WHAT TO PRODUCE>
Each record should be written out exactly as it stands.

WORKING DATA>
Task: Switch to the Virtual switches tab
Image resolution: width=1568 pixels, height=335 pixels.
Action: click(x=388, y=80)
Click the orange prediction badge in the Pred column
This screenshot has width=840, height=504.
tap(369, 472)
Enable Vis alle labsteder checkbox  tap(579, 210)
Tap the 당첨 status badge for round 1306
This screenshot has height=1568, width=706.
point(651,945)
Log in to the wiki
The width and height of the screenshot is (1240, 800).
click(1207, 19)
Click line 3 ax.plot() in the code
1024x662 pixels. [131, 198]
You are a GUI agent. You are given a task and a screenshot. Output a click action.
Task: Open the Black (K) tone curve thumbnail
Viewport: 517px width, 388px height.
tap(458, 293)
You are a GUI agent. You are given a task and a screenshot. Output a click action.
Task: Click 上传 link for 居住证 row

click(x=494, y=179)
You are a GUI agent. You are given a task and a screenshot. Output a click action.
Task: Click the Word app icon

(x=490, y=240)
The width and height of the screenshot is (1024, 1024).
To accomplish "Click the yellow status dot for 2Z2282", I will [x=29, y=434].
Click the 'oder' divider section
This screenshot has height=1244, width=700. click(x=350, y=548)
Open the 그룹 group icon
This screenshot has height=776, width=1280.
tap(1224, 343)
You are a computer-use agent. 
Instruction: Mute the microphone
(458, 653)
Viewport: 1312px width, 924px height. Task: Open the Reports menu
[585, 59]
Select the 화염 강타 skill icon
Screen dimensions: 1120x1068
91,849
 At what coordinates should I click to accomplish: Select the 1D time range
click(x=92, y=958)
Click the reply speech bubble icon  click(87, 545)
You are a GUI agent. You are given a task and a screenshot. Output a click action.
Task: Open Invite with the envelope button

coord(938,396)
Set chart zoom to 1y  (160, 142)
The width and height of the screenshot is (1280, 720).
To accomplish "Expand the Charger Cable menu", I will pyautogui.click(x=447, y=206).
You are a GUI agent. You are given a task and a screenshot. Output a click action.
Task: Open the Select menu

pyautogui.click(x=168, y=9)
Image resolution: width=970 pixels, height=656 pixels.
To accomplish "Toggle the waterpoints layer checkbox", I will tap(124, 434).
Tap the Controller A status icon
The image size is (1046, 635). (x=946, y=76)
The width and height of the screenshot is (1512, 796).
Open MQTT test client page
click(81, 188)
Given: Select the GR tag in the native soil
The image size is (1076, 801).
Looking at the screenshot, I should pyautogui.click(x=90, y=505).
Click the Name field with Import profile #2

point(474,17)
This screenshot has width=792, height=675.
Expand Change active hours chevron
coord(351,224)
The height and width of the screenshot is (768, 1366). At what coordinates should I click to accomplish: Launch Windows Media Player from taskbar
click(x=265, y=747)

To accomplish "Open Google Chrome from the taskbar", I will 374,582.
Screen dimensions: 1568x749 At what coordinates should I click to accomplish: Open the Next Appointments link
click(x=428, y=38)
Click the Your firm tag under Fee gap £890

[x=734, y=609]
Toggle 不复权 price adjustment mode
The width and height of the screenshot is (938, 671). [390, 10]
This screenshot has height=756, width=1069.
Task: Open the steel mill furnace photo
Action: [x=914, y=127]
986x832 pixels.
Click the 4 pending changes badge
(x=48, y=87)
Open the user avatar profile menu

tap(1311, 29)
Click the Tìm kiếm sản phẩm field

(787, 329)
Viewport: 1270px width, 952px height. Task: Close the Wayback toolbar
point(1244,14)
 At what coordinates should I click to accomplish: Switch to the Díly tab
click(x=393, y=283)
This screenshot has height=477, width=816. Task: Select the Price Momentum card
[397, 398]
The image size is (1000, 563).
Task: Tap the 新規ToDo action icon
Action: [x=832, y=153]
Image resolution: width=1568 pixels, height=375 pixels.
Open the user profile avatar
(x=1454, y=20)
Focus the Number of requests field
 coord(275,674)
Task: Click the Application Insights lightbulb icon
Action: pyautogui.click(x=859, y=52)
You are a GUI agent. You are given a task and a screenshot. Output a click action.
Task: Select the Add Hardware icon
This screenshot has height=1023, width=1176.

ANSWER BOX>
Task: Switch to the Virtual switches tab
Image resolution: width=1568 pixels, height=335 pixels.
Action: click(x=388, y=80)
Click the orange prediction badge in the Pred column
This screenshot has width=840, height=504.
tap(369, 472)
Enable Vis alle labsteder checkbox  tap(579, 210)
Tap the 당첨 status badge for round 1306
This screenshot has height=1568, width=706.
point(651,945)
Log in to the wiki
The width and height of the screenshot is (1240, 800).
click(1207, 19)
Click line 3 ax.plot() in the code
1024x662 pixels. [131, 198]
You are a GUI agent. You are given a task and a screenshot. Output a click action.
Task: Open the Black (K) tone curve thumbnail
Viewport: 517px width, 388px height.
tap(458, 293)
You are a GUI agent. You are given a task and a screenshot. Output a click action.
Task: Click 上传 link for 居住证 row

click(x=494, y=179)
You are a GUI agent. You are given a task and a screenshot. Output a click action.
Task: Click the Word app icon

(x=490, y=240)
The width and height of the screenshot is (1024, 1024).
To accomplish "Click the yellow status dot for 2Z2282", I will [x=29, y=434].
Click the 'oder' divider section
This screenshot has height=1244, width=700. click(x=350, y=548)
Open the 그룹 group icon
This screenshot has height=776, width=1280.
tap(1224, 343)
You are a computer-use agent. 
Instruction: Mute the microphone
(458, 653)
Viewport: 1312px width, 924px height. Task: Open the Reports menu
[585, 59]
Select the 화염 강타 skill icon
Screen dimensions: 1120x1068
91,849
 At what coordinates should I click to accomplish: Select the 1D time range
click(x=92, y=958)
Click the reply speech bubble icon  click(87, 545)
You are a GUI agent. You are given a task and a screenshot. Output a click action.
Task: Open Invite with the envelope button

coord(938,396)
Set chart zoom to 1y  (160, 142)
The width and height of the screenshot is (1280, 720).
To accomplish "Expand the Charger Cable menu", I will pyautogui.click(x=447, y=206).
You are a GUI agent. You are given a task and a screenshot. Output a click action.
Task: Open the Select menu

pyautogui.click(x=168, y=9)
Image resolution: width=970 pixels, height=656 pixels.
To accomplish "Toggle the waterpoints layer checkbox", I will tap(124, 434).
Tap the Controller A status icon
The image size is (1046, 635). (x=946, y=76)
The width and height of the screenshot is (1512, 796).
Open MQTT test client page
click(81, 188)
Given: Select the GR tag in the native soil
The image size is (1076, 801).
Looking at the screenshot, I should pyautogui.click(x=90, y=505).
Click the Name field with Import profile #2

point(474,17)
This screenshot has width=792, height=675.
Expand Change active hours chevron
coord(351,224)
The height and width of the screenshot is (768, 1366). At what coordinates should I click to accomplish: Launch Windows Media Player from taskbar
click(x=265, y=747)

To accomplish "Open Google Chrome from the taskbar", I will 374,582.
Screen dimensions: 1568x749 At what coordinates should I click to accomplish: Open the Next Appointments link
click(x=428, y=38)
Click the Your firm tag under Fee gap £890

[x=734, y=609]
Toggle 不复权 price adjustment mode
The width and height of the screenshot is (938, 671). [390, 10]
This screenshot has height=756, width=1069.
Task: Open the steel mill furnace photo
Action: [x=914, y=127]
986x832 pixels.
Click the 4 pending changes badge
(x=48, y=87)
Open the user avatar profile menu

tap(1311, 29)
Click the Tìm kiếm sản phẩm field

(787, 329)
Viewport: 1270px width, 952px height. Task: Close the Wayback toolbar
point(1244,14)
 At what coordinates should I click to accomplish: Switch to the Díly tab
click(x=393, y=283)
This screenshot has height=477, width=816. Task: Select the Price Momentum card
[397, 398]
The image size is (1000, 563).
Task: Tap the 新規ToDo action icon
Action: [x=832, y=153]
Image resolution: width=1568 pixels, height=375 pixels.
Open the user profile avatar
(x=1454, y=20)
Focus the Number of requests field
 coord(275,674)
Task: Click the Application Insights lightbulb icon
Action: pyautogui.click(x=859, y=52)
You are a GUI agent. You are given a task and a screenshot. Output a click action.
Task: Select the Add Hardware icon
This screenshot has height=1023, width=1176.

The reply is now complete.